Parenting is a tale of loss and gain, of pride and pain.
Your children occupy a place in your heart that you cannot still and numb no matter how you try. There is no Novocain to take away the ever-present fear that, no matter how strong they are, no matter how old they are, no matter how smart or how well you raised them – they might get hurt and you are not there to help them through it.
In my life I have endured some things which have taught me how to turn off my emotions when necessary. Like a light switch I can reach out and simply flip them off and exist as an observer of my own life and those around me.
It is a horrible thing. I admit I have used it too often to my own detriment but there are times when not feeling is too great a temptation not to dive into. The problem is that while I can turn them off I cannot seem to consciously turn them back on. They turn on in their time.
Thankfully with my children I cannot do this. I cannot switch off my emotions with them. Like a normal human being I must walk through life feeling every fear and pain related to them I am, as a father, required to.
My middle child, my second son, my first Caleb Michael, has started his military career.
I was asked recently how long he will be gone and this gave me pause. I had not thought about it. I had tricked myself into believing I was sending him to summer camp.

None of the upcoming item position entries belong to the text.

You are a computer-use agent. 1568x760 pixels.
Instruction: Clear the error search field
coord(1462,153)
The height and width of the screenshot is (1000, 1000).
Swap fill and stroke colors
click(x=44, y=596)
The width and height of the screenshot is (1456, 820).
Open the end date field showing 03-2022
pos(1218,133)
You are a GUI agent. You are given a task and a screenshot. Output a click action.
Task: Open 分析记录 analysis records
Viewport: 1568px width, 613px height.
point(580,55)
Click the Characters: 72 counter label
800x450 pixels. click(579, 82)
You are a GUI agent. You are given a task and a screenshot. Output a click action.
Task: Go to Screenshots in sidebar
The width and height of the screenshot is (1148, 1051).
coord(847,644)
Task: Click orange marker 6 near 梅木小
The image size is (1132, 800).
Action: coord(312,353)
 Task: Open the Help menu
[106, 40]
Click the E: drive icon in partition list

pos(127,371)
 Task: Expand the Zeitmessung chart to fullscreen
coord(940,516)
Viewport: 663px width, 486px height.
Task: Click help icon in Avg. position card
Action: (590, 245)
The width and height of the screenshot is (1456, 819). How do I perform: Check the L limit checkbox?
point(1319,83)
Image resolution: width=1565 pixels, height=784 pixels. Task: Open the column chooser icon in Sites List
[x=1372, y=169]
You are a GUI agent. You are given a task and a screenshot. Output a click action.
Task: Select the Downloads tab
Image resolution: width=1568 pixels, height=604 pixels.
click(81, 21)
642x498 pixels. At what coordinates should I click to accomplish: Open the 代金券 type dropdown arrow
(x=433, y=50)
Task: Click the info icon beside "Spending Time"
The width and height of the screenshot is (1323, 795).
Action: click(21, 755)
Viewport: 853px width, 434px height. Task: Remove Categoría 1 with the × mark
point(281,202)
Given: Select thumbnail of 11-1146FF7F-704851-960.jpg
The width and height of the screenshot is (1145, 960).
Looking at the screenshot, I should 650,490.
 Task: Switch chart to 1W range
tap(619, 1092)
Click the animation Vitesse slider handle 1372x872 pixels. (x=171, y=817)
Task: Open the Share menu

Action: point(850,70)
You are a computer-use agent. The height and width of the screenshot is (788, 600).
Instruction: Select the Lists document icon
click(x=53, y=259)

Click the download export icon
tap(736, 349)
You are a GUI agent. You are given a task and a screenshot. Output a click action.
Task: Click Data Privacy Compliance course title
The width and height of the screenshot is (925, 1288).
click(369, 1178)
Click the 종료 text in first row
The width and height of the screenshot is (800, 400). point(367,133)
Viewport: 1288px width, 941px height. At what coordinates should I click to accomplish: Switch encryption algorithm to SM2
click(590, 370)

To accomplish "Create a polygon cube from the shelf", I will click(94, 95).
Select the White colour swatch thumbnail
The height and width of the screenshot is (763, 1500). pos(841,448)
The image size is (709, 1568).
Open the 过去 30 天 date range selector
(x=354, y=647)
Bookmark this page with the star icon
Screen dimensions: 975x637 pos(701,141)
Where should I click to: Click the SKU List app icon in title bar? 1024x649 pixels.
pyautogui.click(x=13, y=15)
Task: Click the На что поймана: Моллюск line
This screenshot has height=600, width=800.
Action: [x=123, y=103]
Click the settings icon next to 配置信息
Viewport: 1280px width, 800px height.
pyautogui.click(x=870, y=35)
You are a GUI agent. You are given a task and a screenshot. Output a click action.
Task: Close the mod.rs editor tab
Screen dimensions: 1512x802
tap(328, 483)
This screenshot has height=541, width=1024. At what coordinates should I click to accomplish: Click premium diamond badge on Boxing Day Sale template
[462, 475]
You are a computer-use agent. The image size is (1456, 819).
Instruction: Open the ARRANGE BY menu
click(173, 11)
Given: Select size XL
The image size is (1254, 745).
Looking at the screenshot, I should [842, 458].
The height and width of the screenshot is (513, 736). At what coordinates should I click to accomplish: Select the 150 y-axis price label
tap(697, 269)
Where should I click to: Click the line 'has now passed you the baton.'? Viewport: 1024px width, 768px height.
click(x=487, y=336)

But the reality is he has started his chosen life.
“I guess forever…” was what I said.
Of course this is a tad dramatic but I have always had a flair for hyperbole.
But then again this is his new life. This is his job now. He will spend three months in Basic Training at the Canadian Forces Leadership and Recruit School in Saint-Jean-sur-Richelieu, Quebec. Following this he will be assigned to an infantry regiment where he will go through eight more months of infantry training.
“Infantry?!?” I said. “Why infantry?” Having served in the 11th Field Regiment, Artillery, I was puzzled.
“I wanted the hardest combat option.”
Of course he did.
For almost a year he has been working out in preparation for the challenge. I am not concerned about his physical abilities, this is not the hardest part of military training…the mental test is by a huge margin, the most difficult.
I sent him to every sub-reddit, video, and harrowing personal tale I could find on the internet. If he was going in for something like this he would be damn well informed about at least.
Nothing swayed him.
So now my boy, just 17 years old, is living on a base bunking with five other young men, training to serve his country.
When he comes home it will be for holidays or because the military didn’t work out for him. If it doesn’t work out that’s fine too. I told him as much. Whether he’s in five minutes, five days, five years or until he retires it makes no difference to me and how proud I am of him.
Still he has moved on and into his own life now. My second son to do so.
Matthew, my eldest, moved out more than two years ago. At first it seemed like an experiment. Just like when I told myself Caleb was going to camp I convinced myself that Matt was taking a little time to experience the world and he would be back.
He applied for university and was accepted everywhere but was not convinced the programs were what he wanted long term.
“Dad I don’t want to go into $40,000 or more of debt and come out trained for a career I might not even want.”
It was difficult to argue with this.
Instead he got a job at a local company to save money and decide what he wanted. Now after almost three years he has been promoted into the company’s computer technician company and feeling like he has a career and loyalty to a good employer.
He is happy, living on his own, saving his money, investing in RRSPs and what more could a father ask of a son.
And so he is on his own. Out of the house.
It is weird.
As with Matt’s moving out Caleb’s departure has been felt slowly. There are small absences. It is not unlike grieving really. When I am shopping I will stop at the tortilla chip section prepared to buy Caleb his customary weekly family pack only to realize there is no need to.
I think September and the school year will be most challenging. Caleb and I would walk/ride to school together since my work is just a block away. At lunch we would go home together as well. I would make him lunch and we would spend the time chatting about one thing or another – mostly video games or movies.
It is these small absences that pile up.
I know he is there, in the world, being Caleb just as Matt is literally down the street in his own apartment, and the world is better for it, it has gained – but it is difficult sometimes and unlike other pains I cannot shut this one off no matter how much I try.